_PROBLEM_
Please begin at the line that has "Screen dimensions: 929x1314" and stop after the last of the records below, reproducing those lines in full, requests included, and offsetting every coordinate in the answers by -49.
--
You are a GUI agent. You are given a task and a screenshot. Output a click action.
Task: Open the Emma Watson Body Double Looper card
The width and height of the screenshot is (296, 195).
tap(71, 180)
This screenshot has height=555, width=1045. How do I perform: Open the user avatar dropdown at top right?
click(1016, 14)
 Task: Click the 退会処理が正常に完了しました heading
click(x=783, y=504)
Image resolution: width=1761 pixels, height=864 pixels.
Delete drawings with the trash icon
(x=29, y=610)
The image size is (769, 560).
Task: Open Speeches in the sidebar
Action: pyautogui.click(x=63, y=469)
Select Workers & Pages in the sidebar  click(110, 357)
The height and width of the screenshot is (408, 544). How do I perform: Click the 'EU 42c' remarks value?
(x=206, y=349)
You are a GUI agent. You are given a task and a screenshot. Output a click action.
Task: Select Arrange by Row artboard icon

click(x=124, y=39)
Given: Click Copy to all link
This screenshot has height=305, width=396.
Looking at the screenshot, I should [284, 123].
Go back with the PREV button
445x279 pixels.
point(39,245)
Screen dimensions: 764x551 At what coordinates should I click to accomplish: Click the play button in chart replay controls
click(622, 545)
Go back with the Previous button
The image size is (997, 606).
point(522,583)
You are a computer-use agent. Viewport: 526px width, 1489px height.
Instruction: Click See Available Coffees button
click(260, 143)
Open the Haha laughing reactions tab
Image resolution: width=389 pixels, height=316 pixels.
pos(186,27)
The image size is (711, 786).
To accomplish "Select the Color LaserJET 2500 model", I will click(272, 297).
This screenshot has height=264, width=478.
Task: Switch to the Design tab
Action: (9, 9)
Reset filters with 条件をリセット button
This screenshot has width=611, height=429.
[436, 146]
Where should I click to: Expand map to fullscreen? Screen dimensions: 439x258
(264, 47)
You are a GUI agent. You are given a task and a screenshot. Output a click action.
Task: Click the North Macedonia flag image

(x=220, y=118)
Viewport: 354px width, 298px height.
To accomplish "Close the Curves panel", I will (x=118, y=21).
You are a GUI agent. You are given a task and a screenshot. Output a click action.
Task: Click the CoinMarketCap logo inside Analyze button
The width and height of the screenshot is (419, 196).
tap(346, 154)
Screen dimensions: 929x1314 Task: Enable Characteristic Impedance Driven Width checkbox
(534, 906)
--
_PROBLEM SOLUTION_
Screen dimensions: 929x1314 Task: Enable Characteristic Impedance Driven Width checkbox
(485, 857)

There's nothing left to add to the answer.